A small machine learning design alleviates a bottleneck in memory usage on Internet of Things devices | MIT News

Machine learning provides powerful tools for researchers to identify and predict patterns and behaviors, as well as to learn, optimize, and complete tasks. These range from apps like vision systems on self-driving vehicles or social robots to smart thermostats to wearable and mobile devices like smartwatches and apps that can monitor health changes. Although these algorithms and their architectures are becoming increasingly powerful and efficient, they generally require huge amounts of memory, computation, and data to train and make inferences.

At the same time, researchers are working to reduce the size and complexity of devices on which these algorithms can run, down to a microcontroller unit (MCU) found in billions of internet devices. objects (IoT). An MCU is a memory-limited minicomputer housed in a compact integrated circuit that has no operating system and executes simple commands. These relatively inexpensive edge devices require low power, computation, and bandwidth, and offer plenty of opportunities to inject AI technology to extend their usefulness, increase privacy, and democratize their use — an area called TinyML.

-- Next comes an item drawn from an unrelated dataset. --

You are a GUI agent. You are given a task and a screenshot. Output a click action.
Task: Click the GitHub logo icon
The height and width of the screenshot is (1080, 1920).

Now, an MIT team working in TinyML in the MIT-IBM Watson AI Lab and the research group of Song Han, Assistant Professor in the Department of Electrical Engineering and Computer Science (EECS), has devised a technique to reduce the amount of memory needed even smaller, while improving its performance on image recognition in live videos.

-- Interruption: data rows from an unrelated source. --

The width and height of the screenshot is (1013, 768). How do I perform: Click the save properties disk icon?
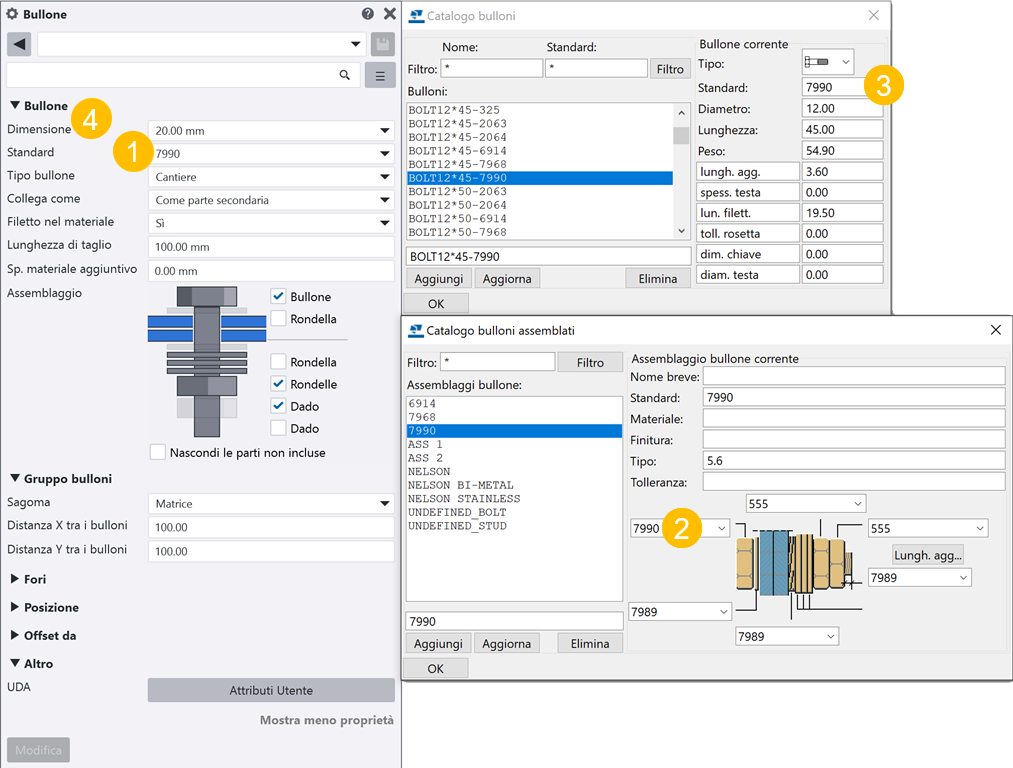382,44
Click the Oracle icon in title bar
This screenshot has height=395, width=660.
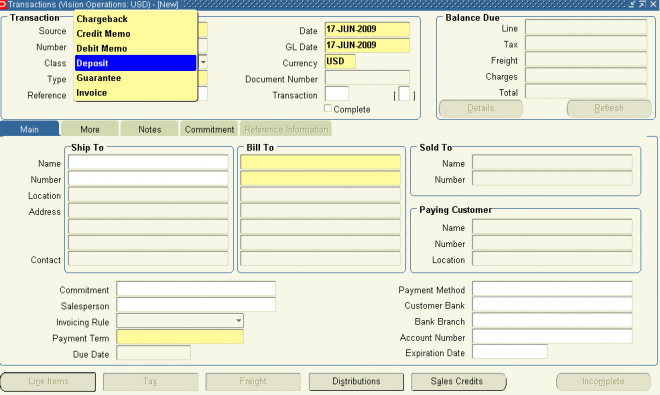[3, 4]

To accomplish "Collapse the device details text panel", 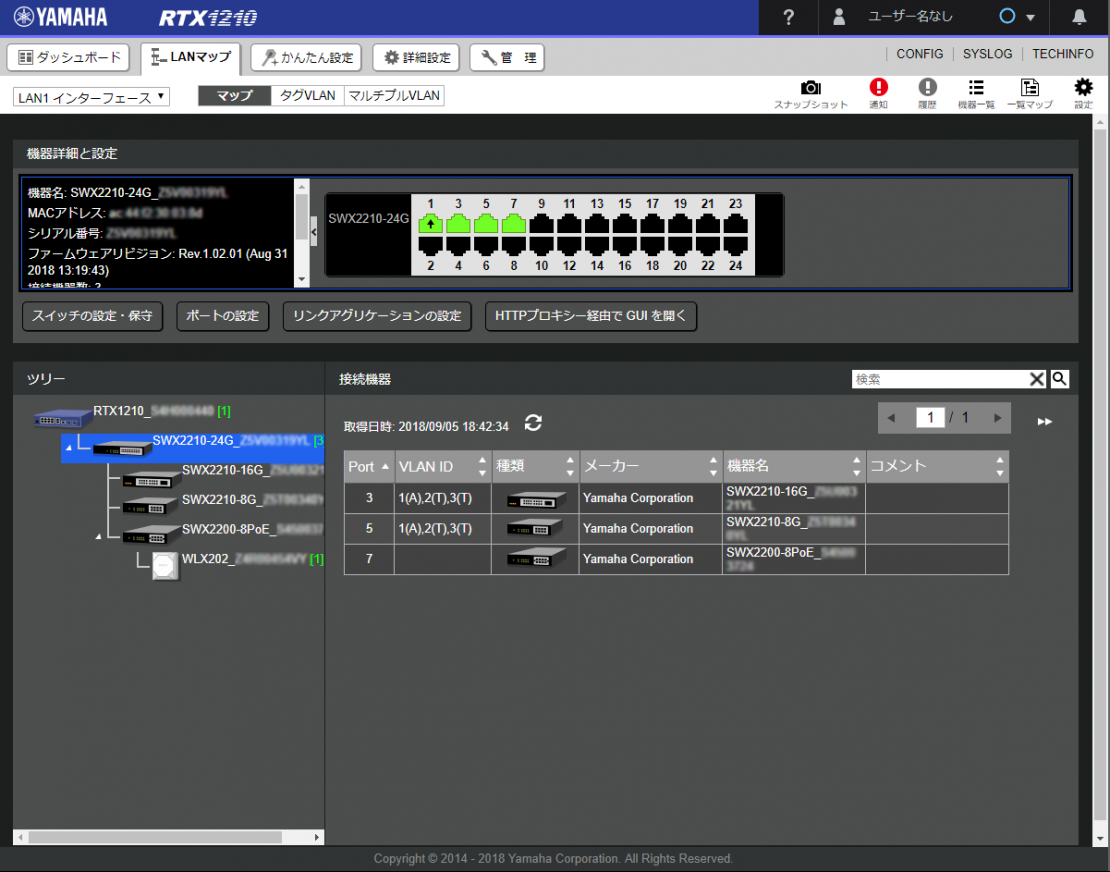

“Our new technique can do so much more and paves the way for tiny machine learning on edge devices,” says Han, who designs the TinyML software and hardware.

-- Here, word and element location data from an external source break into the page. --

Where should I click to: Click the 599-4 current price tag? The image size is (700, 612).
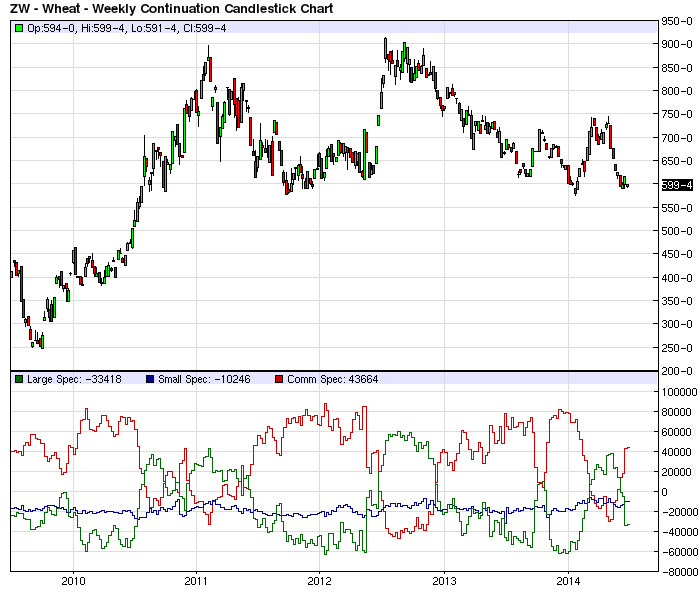(x=678, y=185)
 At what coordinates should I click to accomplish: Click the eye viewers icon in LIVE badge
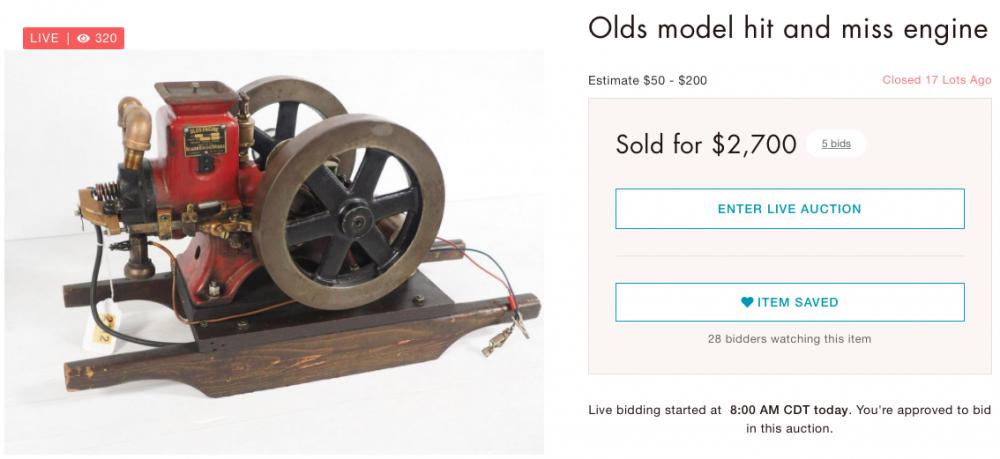[84, 38]
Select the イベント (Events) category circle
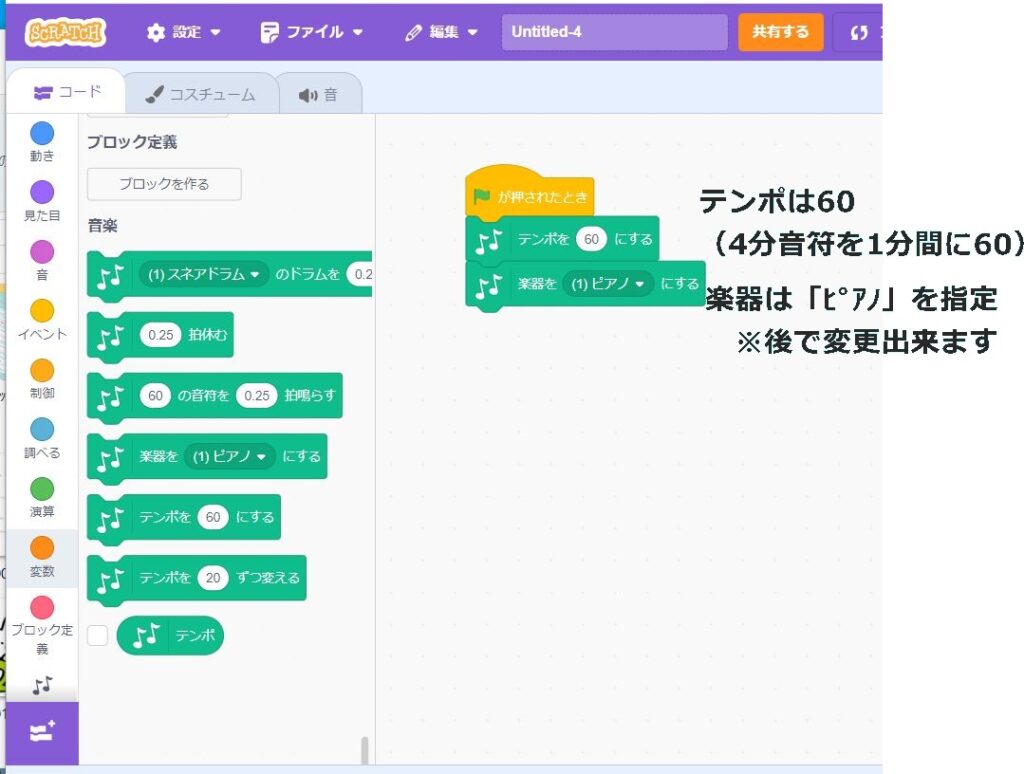Image resolution: width=1024 pixels, height=774 pixels. 42,311
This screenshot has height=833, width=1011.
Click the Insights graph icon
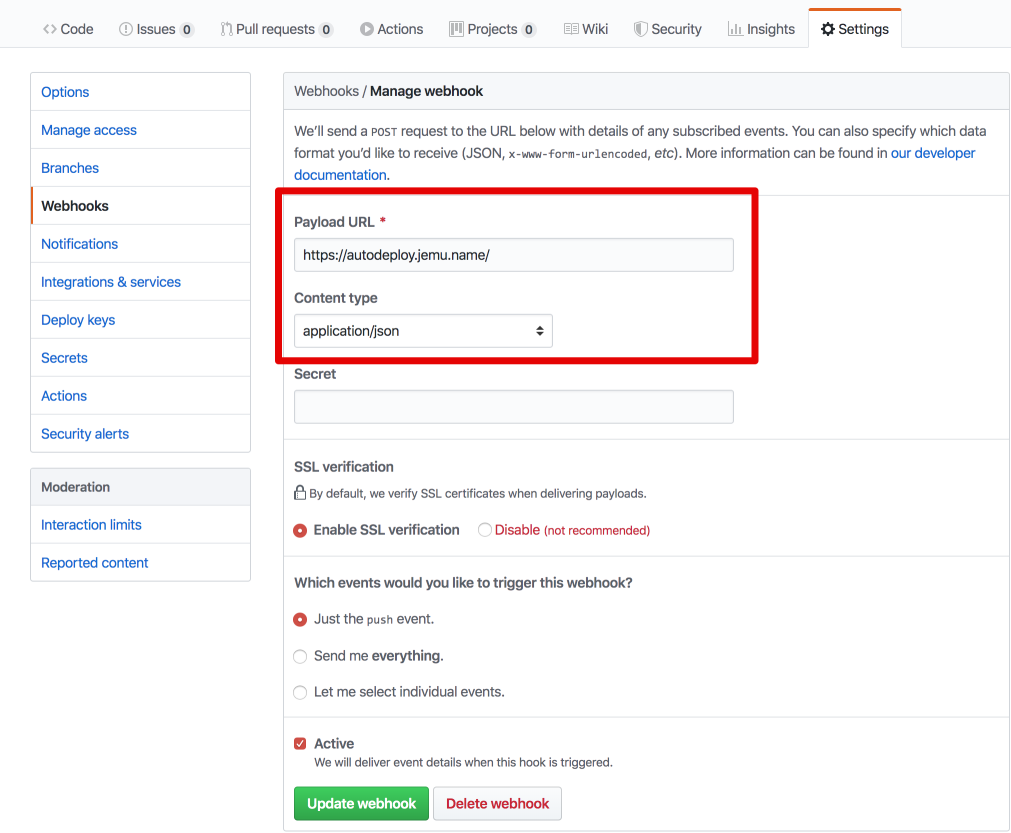736,28
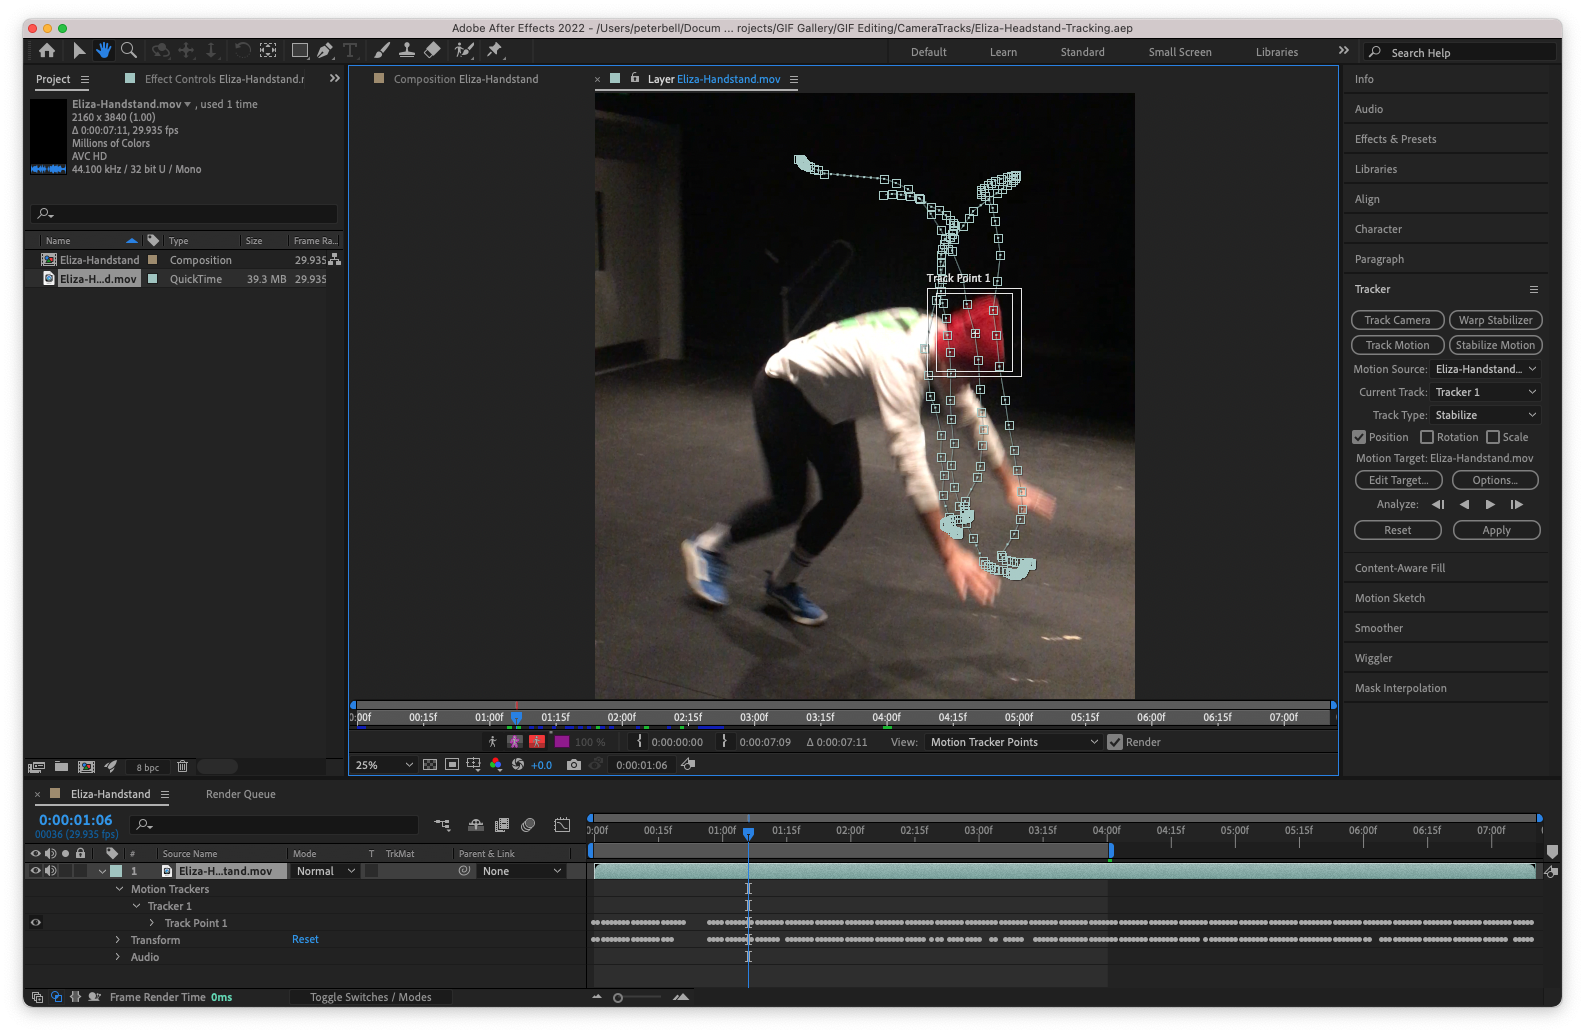Open the View dropdown showing Motion Tracker Points
1585x1034 pixels.
tap(1013, 742)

To increase the efficiency of TinyML, Han and his colleagues from EECS and the MIT-IBM Watson AI Lab analyzed how memory is used on microcontrollers running various convolutional neural networks (CNNs). CNNs are biologically inspired models after brain neurons and are often applied to assess and identify visual features in imagery, such as a person walking in a video image. In their study, they discovered an imbalance in memory usage, causing front loading on the computer chip and creating a bottleneck. By developing a new inference technique and neural architecture, the team mitigated the problem and reduced peak memory usage by four to eight times. Additionally, the team deployed it on its own tinyML vision system, equipped with a camera and capable of detecting humans and objects, creating its next generation, dubbed MCUNetV2. Compared to other machine learning methods running on microcontrollers, MCUNetV2 has outperformed them with high sensing accuracy, opening doors to additional vision applications not previously possible.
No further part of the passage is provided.